In seismic exploration and field development of the Lankahuasa area offshore Mexico, a concerted seismic analysis and an integrated reservoir characterization approach have provided valuable information in explaining differences in well performance. In this paper, we present a fully integrated approach that combines Q seismic survey evaluation and design (Q-SED), high-quality seismic acquisition with a significantly enhanced signal-to-noise ratio and greater bandwidth and advanced data processing to maximize the usefulness of the data. These data were then analyzed through an integrated reservoir characterization workflow that utilized a combination of quantitative property prediction from prestack full-waveform inversion with qualitative attribute analysis. Numerous attributes were generated along with several inversion volumes.
This analysis provided an understanding of the structural and stratigraphic relationships between two wells that had not been possible to interpret using conventionally acquired and processed seismic data. The ability to map sand bodies to a thickness resolution of 12 to 15 m compared to over 30 m previously available enabled a high resolution and accurate prediction of reservoir properties. Evidence of heavily fractured and faulted zones around the two wells provided important input in terms of well planning and drilling hazards.
This study resulted in the subsequent successful relocation of a planned sidetrack from the discovery well to avoid structural features not previously interpreted.
The Lankahausa Q proof-of-concept (POC) survey was acquired in January 2003.

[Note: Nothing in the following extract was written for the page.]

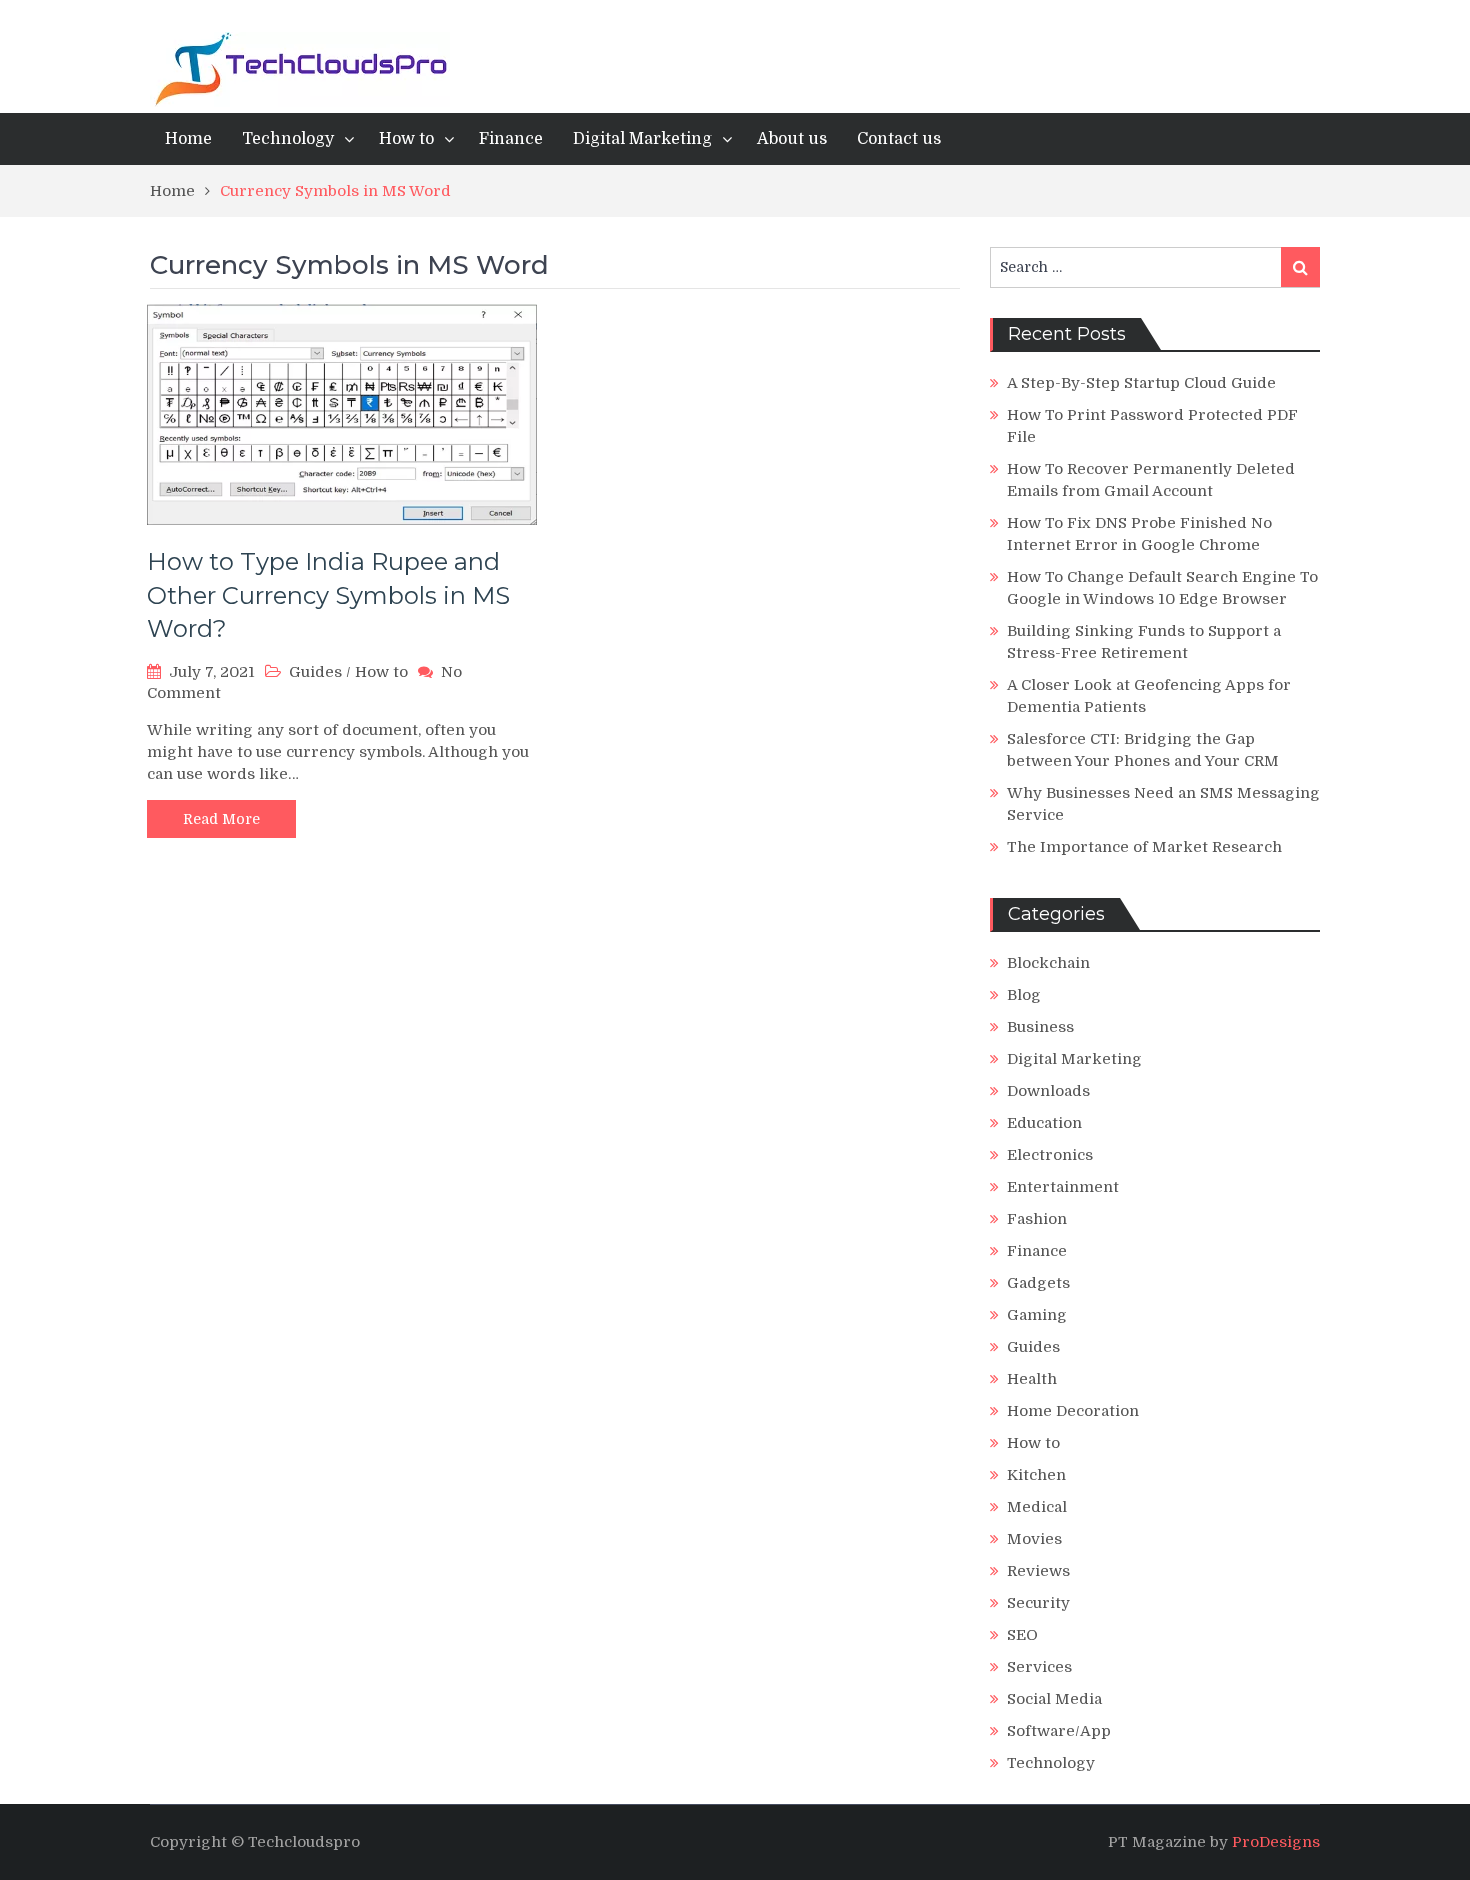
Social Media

This survey was shot for the purpose of:
Comparing with an earlier conventional 3D seismic survey shot at the same location in 1999.
Improving the amplitude fidelity and vertical resolution to accurately delineate prospects previously defined. The required frequency bandwidth to image the thin layers is 3-95 Hz. The frequency content of the legacy dataset could not image the thin-layer reservoirs at a depth of 2.0- 2.8km.

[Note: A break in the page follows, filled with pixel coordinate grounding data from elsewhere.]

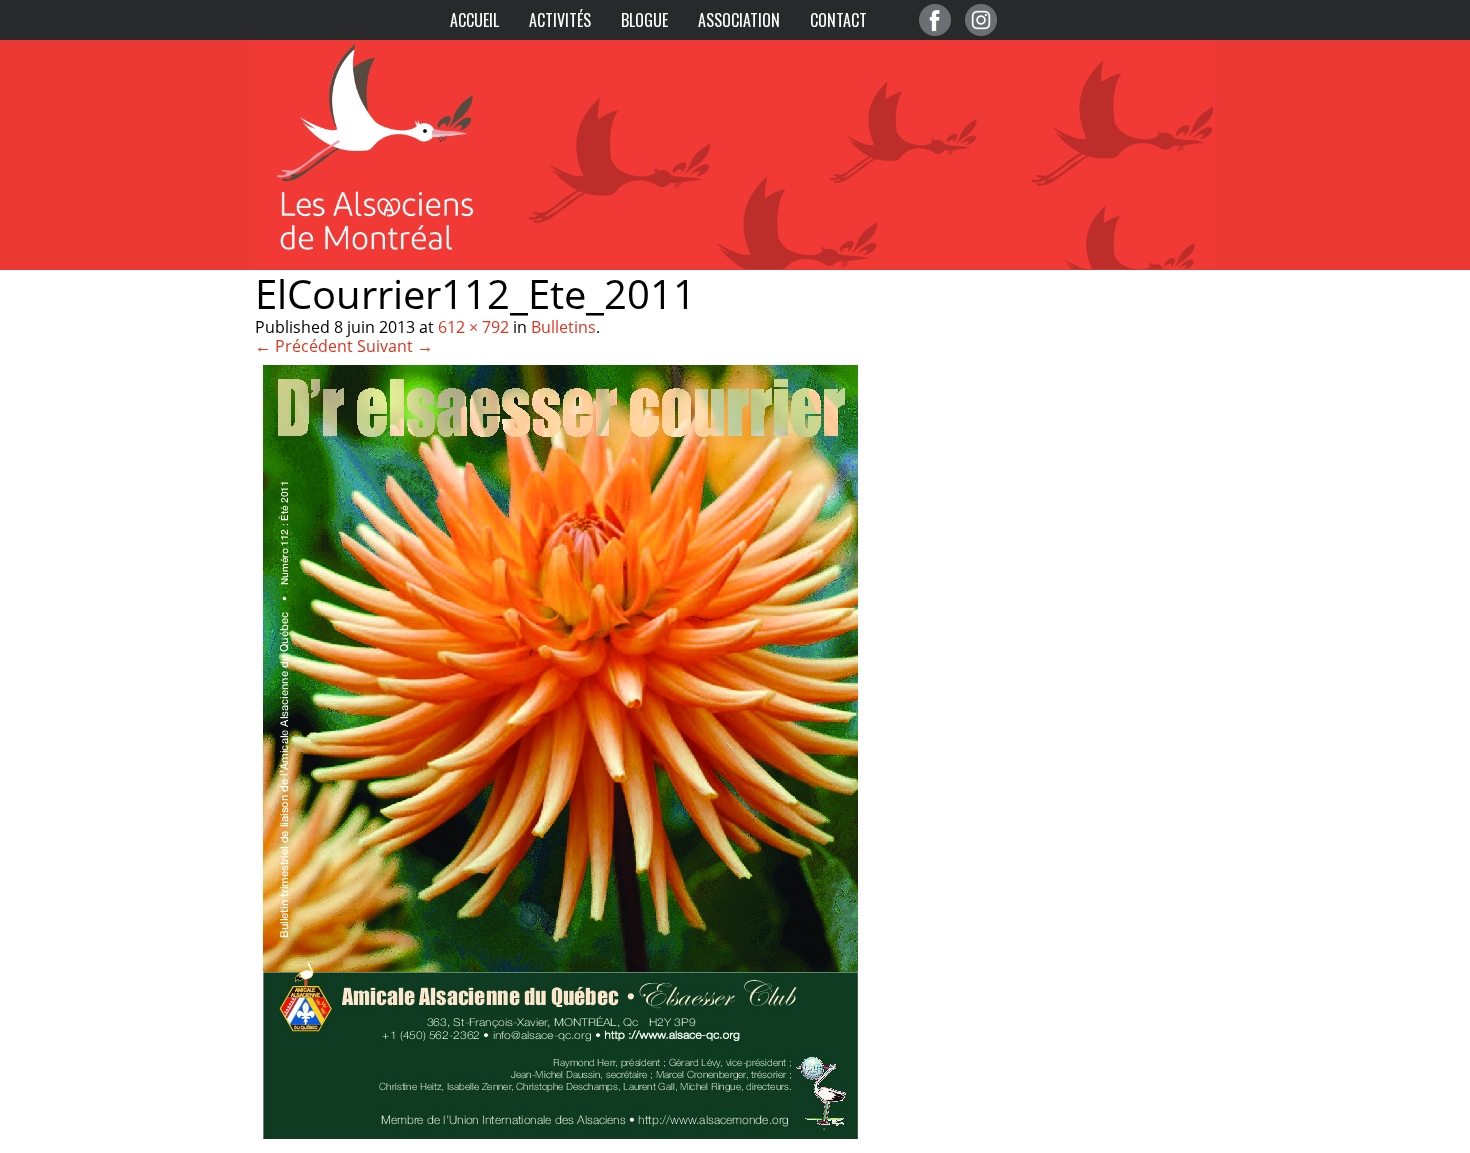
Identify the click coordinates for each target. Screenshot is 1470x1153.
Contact (838, 20)
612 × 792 (473, 327)
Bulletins (563, 327)
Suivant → (395, 346)
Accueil (474, 20)
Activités (560, 20)
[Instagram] (981, 20)
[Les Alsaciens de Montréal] (395, 50)
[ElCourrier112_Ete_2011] (561, 1142)
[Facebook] (935, 20)
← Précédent (304, 346)
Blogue (644, 20)
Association (739, 20)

Interpreting and characterizing the reservoir units (primarily Arenas 3, 5, and 10) in terms of structural and stratigraphic complexity in addition to reservoir property prediction and distribution.
This paper describes the major steps taken in this case study and illustrates the key reservoir features that are only visible when advanced processing is applied to high quality seismic data.
Data analysis and interpretation were integrated with the processing where possible so that the final analysis was completed by end March 2003. Fast turnaround was a prerequisite for this study due to the need to impact on further exploration and development of this field area.